Methods: This IRB approved, prospective study was completed between 2017 to 2018 across two institutions. All patients who underwent urethroplasty or IPP placement were invited to participate. Patients did not receive any preprocedural pain management. Patients with chronic pain or active narcotic usage were excluded. The study consisted of completing a patient-reported questionnaire which monitored end of day pain on a 1-10 visual analog scale (VAS), pain medication usage (acetaminophen, ibuprofen, and oxycodone 5 mg), and bladder spasms until initial post-operative visit 2-3 weeks after surgery. VAS was categorized into severe (10-7), moderate (6-4) and mild (3-1). Post-operative pain was similar between the two operations and was therefore evaluated together.

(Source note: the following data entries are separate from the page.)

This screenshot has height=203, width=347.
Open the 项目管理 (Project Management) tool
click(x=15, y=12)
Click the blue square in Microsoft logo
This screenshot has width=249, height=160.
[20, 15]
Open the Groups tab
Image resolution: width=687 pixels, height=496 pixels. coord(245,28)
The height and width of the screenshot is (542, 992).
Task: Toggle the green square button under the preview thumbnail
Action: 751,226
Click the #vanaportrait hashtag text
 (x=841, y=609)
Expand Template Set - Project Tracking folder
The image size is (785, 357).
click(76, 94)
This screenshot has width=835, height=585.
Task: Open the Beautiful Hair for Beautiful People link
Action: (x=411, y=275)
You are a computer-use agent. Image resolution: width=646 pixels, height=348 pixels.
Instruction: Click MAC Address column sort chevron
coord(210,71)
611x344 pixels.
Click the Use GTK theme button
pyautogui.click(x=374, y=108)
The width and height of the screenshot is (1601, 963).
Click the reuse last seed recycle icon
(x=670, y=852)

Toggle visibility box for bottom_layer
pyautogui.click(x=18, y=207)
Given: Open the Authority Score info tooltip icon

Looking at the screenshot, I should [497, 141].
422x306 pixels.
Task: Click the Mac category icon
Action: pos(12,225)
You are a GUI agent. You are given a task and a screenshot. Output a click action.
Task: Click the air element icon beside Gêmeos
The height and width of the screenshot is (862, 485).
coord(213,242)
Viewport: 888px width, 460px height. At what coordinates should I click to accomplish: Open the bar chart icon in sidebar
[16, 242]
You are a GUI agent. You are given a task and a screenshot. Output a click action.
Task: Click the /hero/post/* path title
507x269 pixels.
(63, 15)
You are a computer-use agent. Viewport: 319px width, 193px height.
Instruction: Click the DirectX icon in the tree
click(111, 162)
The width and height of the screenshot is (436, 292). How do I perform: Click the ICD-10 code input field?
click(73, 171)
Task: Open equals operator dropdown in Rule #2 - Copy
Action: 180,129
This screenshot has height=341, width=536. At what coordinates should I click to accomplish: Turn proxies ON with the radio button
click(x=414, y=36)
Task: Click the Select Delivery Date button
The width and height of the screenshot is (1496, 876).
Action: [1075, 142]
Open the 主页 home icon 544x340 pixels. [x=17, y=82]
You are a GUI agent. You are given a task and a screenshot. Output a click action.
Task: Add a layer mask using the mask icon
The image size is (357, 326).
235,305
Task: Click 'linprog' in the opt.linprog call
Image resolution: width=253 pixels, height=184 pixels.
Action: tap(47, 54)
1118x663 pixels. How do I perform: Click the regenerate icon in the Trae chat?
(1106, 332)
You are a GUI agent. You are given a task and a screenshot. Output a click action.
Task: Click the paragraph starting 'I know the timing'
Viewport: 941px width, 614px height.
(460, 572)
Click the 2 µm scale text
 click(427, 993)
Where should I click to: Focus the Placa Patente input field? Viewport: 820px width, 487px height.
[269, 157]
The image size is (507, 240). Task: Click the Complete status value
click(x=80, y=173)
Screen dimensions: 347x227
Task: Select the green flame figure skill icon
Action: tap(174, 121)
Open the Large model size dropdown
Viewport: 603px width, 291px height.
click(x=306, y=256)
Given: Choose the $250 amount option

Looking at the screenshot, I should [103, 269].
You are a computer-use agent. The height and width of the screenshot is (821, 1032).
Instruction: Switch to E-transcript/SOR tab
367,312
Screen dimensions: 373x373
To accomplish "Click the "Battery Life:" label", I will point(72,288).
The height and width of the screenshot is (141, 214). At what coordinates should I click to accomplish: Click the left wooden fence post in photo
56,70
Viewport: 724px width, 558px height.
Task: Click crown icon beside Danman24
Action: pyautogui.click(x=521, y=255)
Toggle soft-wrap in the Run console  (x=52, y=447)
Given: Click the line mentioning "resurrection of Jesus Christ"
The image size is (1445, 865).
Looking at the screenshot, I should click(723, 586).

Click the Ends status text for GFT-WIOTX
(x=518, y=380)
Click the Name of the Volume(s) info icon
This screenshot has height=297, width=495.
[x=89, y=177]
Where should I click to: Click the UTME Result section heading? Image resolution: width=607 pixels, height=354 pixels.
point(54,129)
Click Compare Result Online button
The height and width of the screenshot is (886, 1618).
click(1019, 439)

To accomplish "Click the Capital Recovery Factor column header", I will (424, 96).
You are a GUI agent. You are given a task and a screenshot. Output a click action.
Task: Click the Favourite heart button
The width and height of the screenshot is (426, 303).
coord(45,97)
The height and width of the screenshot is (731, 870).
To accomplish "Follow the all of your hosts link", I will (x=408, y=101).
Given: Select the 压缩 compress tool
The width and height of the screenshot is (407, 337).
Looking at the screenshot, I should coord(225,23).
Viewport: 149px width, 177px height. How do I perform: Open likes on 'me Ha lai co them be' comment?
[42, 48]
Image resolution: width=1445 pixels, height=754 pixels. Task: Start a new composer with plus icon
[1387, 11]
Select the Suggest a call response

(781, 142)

Results: Fifteen patients (9 urethroplasty, 6 IPP) appropriately completed and returned the questionnaire. 13 patients (87%) reported mild or undetectable pain at follow up, while 2 patients had persistent pain. These groups were evaluated separately. Of the 13 patients who reported mild or resolved pain, they were only in severe pain for mean 1.4 days, with only 3 (23%) reporting any days in severe pain. Patients had their pain reduced to a mild level by a mean of 5.9 postoperative days. 9/13 (69%) patients used narcotics for a mean 3.9 days. Only 5 (38%) patients used narcotics for more than 1 day, 13 (87%) patients had leftover medication, and only 1 patient required a refill for narcotics. Patients used acetaminophen for a mean of 10.1 days and ibuprofen for 6.3 days. Only 1/9 urethroplasty patients in this group had bladder spasms. In the 2 patients whose pain persisted, they spent an average of 4.5 days in severe pain, 10.5 days in moderate pain, and 3 days in mild pain. They took narcotics, acetaminophen, and ibuprofen for a mean of 12.5, 13, and 9 days, respectively. Despite having extended pain, neither of these patients required a refill or used all prescribed narcotic.
Conclusions: Most patients reported an improvement to mild pain by 6 days and used narcotics for less than 4 days after urethroplasty and IPP. The results from this study have improved our pre-operative patient counseling and helped to decrease the strength and quantity of pain medication prescribed after surgery, thereby limiting exposure to potentially dangerous narcotics.